I think this marks the first Tom's Hardware GPU review that native rendering is completely ignored (thanks to the increadibly disastrous UE5 "game" engine and Nvidia's predatory corporate power that now we must abandon common sense as well and do as corporations tell us. Just turn on fake frames because nowdays games will be a slide show without it).
"Native rendering" is still just words. Games in the past have used tweaks to reduce the number of computations a GPU has to do. VRS is another way to make things run faster. If it really makes you feel better, just pretend that my testing was done at 720p, 960p, and 1440p.
The headline is extremely misleading (though the review is very informing, fair and precise as usual):

It would be fair to say:
AMD, Intel and the rest of under $1~2K GPUs, will want to stick to rasterization rather than full ray tracing.

This headline is claiming all RTX cards are capable of smoothly running this game with RT, no they are not (as the review shows it). And even those 4090 enjoyers, are subjected to unplayable gaming stutter which plagues UE5 games (and is intensified when RT is turned on. See DigitalFoundry's review of this game for more info).
Many Nvidia GPUs can provide a playable experience with full RT... it just depends on what level of RT you want to use, what level of upscaling, and what performance you'd like to achieve. RTX 3080 10GB breaks 30 fps at 1080p with the maximum RT setting, and RTX 4070 is faster than the 3080. Is 53 fps on average playable? I'd say yes, which means a $550 Nvidia GPU will suffice. Even the 4060 Ti manages 40 fps at max settings and 1080p, so technically a $400 GPU will suffice.

I did not notice the stuttering that DF references much if at all, though I haven't spent a ton of time playing (because of the time required to run all these benchmarks). Could be preview code or preview drivers to blame. The final game seems to run pretty well, with only an occasional stutter (though admittedly on a very high-end PC).
Nvidia, who has lost touch with reality, is moving gaming industry to a "rich man's hobby" state. Its marketing and mouth pieces have been telling us for years now, that RT is the "future". After 8 years it still remains in the "future" apparently thanks to @valthuer's precise HARDWARE review a few posts above:

So yeah, Nvidia's promoted and optimized game running on $2K Nvidia GPU, all fake frames disabled, is capable of average 22 FPS at hardware level. Thank you for complementary review!
A $1700 GPU, running at 4K native without framegen, at maximum settings, gets 22 fps. Which is completely unplayable I think we can all agree, ergo no one will use those settings for the time being. I think we're two generations away from a GPU that can do Black Myth's full RT at max settings at native 4K with a reasonably playable result — meaning, not the Blackwell RTX 5090, but the whatever-it's-called RTX 6090 might suffice.

And if the AI bubble doesn't pop, GPUs are very much going to be more expensive going forward. Because why make GPUs and sell them as consumer gaming cards for $500 if you can make the same GPU into an AI GPU and charge $1000+? I won't be surprised if Nvidia announces professional Blackwell GPUs before the RTX 5090 and 5080.
========
- [Brief 1] In the entries, copy verbatim every line from the one containing "Expand the Name Box dropdown arrow" up to and including the one containing "(2536, 492)".
========
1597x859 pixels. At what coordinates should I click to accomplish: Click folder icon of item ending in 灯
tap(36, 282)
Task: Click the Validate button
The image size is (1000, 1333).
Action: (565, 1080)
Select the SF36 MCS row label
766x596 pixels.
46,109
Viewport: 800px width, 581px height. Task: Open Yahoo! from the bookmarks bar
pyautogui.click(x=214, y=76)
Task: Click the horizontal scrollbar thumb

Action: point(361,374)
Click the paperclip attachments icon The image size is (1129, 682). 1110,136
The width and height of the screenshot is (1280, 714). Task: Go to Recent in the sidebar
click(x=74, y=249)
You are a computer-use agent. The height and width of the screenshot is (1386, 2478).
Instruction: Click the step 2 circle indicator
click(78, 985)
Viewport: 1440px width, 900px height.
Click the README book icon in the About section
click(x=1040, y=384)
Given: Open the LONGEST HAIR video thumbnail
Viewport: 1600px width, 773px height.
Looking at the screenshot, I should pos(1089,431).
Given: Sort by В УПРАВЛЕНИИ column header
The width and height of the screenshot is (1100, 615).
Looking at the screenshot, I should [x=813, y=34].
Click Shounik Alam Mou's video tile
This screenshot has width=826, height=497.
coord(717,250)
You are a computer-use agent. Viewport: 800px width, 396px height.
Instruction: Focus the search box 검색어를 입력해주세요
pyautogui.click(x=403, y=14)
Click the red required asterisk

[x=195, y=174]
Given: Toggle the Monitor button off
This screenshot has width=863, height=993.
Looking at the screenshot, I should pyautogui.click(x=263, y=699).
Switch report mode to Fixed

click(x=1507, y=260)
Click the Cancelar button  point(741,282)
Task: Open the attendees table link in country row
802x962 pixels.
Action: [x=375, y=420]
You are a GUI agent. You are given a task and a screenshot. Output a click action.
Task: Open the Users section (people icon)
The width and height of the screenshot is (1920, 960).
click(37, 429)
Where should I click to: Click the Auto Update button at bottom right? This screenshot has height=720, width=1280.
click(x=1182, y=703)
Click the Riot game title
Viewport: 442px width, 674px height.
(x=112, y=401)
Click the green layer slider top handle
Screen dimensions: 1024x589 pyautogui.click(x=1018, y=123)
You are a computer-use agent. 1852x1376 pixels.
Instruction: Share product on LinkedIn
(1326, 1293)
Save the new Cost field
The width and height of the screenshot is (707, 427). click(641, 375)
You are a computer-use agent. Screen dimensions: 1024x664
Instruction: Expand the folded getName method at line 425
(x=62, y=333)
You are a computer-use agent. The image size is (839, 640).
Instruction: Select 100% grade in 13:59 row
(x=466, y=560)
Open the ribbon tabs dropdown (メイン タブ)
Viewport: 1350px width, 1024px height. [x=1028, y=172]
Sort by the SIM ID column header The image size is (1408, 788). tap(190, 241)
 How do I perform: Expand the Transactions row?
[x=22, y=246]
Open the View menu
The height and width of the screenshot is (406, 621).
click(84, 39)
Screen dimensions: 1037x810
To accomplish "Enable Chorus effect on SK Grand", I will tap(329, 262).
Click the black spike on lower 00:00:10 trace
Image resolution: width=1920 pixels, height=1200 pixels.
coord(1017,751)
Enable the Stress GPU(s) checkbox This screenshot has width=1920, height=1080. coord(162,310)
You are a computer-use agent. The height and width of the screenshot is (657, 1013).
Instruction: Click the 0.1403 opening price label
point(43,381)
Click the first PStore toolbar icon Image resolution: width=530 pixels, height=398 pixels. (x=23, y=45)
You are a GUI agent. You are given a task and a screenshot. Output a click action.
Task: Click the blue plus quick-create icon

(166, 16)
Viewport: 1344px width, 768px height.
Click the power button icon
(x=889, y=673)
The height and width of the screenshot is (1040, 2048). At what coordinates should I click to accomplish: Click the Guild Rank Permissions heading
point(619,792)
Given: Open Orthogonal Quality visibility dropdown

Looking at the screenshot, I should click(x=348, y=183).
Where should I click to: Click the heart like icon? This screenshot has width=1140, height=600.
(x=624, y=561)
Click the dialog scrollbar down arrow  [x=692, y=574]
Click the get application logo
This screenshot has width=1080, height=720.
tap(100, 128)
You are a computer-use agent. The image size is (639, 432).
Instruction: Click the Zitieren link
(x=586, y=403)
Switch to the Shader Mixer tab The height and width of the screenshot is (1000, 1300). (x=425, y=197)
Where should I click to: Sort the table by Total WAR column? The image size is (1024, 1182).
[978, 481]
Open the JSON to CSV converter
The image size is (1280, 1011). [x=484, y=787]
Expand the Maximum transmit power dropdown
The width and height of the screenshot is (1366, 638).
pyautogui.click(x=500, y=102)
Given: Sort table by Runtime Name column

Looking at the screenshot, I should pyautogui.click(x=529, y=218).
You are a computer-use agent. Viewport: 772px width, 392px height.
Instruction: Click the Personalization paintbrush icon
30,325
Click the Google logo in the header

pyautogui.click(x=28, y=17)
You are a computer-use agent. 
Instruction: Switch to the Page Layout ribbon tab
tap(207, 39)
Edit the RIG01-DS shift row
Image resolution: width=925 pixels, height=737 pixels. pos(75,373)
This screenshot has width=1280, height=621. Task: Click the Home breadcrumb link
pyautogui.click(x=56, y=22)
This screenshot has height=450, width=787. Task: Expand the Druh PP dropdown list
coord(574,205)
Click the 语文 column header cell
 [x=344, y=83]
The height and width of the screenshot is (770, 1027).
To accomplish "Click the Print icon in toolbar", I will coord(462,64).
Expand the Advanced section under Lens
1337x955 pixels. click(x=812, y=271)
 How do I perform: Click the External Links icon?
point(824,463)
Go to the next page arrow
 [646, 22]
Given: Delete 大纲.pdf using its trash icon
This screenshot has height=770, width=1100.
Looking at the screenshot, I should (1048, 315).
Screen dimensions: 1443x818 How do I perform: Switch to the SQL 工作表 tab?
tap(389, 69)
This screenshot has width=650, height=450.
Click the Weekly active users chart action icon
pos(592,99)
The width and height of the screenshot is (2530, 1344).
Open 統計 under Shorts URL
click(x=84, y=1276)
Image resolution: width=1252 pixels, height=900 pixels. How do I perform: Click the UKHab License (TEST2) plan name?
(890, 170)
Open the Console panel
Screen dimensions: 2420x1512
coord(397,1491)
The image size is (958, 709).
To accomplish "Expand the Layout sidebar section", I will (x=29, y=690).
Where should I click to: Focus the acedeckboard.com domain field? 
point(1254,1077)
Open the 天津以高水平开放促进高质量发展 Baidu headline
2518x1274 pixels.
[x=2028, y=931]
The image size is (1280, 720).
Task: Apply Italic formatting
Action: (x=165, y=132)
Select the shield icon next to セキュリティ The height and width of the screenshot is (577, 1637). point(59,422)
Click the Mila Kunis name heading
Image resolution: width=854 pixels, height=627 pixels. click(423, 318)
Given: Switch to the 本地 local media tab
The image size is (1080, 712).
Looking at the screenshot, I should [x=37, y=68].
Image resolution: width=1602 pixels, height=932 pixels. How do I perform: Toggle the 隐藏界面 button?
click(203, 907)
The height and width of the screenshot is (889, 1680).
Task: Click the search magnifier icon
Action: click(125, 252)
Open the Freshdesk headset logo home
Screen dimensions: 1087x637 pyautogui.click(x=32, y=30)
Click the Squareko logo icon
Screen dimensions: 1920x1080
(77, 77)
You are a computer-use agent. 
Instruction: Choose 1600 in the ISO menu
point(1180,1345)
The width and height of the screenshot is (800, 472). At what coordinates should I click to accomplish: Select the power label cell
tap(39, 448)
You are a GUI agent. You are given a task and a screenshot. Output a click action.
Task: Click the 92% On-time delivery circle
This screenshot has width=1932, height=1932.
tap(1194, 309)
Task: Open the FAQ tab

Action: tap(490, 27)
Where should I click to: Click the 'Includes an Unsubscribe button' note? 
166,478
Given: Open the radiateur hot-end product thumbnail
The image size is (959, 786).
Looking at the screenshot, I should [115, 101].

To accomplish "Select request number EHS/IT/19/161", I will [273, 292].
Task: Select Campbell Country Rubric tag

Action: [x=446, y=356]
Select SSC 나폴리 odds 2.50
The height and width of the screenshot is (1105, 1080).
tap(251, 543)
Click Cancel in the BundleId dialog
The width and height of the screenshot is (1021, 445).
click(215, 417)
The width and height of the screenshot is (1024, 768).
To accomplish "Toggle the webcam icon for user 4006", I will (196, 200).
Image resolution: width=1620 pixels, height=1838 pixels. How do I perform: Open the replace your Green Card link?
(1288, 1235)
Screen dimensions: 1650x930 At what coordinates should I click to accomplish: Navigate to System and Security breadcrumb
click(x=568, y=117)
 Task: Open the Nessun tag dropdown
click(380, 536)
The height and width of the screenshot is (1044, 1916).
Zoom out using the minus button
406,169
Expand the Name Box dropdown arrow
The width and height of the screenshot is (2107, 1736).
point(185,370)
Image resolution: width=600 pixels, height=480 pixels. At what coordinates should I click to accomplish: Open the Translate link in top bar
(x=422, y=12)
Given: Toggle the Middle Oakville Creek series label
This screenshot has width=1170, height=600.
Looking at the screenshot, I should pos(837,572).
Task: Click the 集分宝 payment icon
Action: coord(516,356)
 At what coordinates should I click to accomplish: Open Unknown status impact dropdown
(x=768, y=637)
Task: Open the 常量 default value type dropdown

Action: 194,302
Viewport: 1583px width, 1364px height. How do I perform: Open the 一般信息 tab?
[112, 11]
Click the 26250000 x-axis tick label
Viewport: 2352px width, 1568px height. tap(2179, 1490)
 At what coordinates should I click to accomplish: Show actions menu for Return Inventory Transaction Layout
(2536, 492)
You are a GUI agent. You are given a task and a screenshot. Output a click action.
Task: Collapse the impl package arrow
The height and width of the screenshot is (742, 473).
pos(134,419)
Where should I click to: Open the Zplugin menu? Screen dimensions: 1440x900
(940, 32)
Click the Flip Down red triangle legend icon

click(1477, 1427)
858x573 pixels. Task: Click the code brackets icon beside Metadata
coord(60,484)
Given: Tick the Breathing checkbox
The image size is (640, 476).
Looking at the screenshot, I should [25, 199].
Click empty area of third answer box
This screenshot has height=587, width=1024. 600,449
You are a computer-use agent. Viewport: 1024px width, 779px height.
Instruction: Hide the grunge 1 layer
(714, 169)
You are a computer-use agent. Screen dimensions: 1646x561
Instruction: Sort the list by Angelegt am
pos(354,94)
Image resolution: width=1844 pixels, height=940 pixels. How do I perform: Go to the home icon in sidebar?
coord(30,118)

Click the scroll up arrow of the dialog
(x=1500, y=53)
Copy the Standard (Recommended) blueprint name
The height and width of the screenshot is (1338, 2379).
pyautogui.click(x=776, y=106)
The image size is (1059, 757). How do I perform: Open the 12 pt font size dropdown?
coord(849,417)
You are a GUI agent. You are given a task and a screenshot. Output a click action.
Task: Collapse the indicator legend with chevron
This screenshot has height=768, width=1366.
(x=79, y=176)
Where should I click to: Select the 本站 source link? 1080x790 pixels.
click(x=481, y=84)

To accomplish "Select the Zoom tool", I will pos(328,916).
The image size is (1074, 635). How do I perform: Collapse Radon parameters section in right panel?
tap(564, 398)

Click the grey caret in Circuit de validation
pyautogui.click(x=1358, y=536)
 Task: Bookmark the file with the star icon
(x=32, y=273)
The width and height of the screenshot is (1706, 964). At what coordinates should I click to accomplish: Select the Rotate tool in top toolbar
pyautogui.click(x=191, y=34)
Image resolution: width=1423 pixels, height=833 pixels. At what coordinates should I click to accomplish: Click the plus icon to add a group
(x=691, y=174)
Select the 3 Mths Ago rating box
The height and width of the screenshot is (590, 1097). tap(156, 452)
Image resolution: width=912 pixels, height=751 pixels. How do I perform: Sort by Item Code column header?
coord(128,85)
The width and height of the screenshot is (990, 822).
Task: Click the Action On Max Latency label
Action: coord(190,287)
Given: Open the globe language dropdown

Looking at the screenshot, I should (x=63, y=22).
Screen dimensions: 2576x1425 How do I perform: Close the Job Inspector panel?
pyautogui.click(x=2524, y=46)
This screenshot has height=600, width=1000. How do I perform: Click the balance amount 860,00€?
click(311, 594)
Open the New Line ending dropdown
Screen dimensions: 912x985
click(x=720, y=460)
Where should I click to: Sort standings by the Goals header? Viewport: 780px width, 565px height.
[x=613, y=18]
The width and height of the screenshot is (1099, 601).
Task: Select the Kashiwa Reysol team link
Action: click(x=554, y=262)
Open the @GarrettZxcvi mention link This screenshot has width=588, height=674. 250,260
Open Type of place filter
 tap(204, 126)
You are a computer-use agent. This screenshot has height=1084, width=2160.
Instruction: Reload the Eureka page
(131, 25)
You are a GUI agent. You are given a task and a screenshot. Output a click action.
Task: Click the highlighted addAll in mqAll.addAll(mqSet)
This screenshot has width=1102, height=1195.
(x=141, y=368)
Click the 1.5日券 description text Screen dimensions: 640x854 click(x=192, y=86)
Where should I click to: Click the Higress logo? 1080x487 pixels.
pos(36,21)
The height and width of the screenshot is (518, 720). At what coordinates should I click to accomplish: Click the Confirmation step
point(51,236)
========
- [Brief 2]
Answer from the GPU review comments:
(a) What frame rate does the RTX 3080 10GB break at 1080p with the maximum RT setting?
(b) What average frame rate does a $1700 GPU get at 4K native without framegen at maximum settings?
(c) At which three resolutions does one reply suggest pretending the testing was done?

- [Task answer 1]
Expand the Name Box dropdown arrow
The width and height of the screenshot is (2107, 1736).
point(185,370)
Image resolution: width=600 pixels, height=480 pixels. At what coordinates should I click to accomplish: Open the Translate link in top bar
(x=422, y=12)
Given: Toggle the Middle Oakville Creek series label
This screenshot has width=1170, height=600.
Looking at the screenshot, I should pos(837,572).
Task: Click the 集分宝 payment icon
Action: coord(516,356)
 At what coordinates should I click to accomplish: Open Unknown status impact dropdown
(x=768, y=637)
Task: Open the 常量 default value type dropdown

Action: 194,302
Viewport: 1583px width, 1364px height. How do I perform: Open the 一般信息 tab?
[112, 11]
Click the 26250000 x-axis tick label
Viewport: 2352px width, 1568px height. tap(2179, 1490)
 At what coordinates should I click to accomplish: Show actions menu for Return Inventory Transaction Layout
(2536, 492)

- [Task answer 2]
(a) 30 fps
(b) 22 fps
(c) 720p, 960p, and 1440p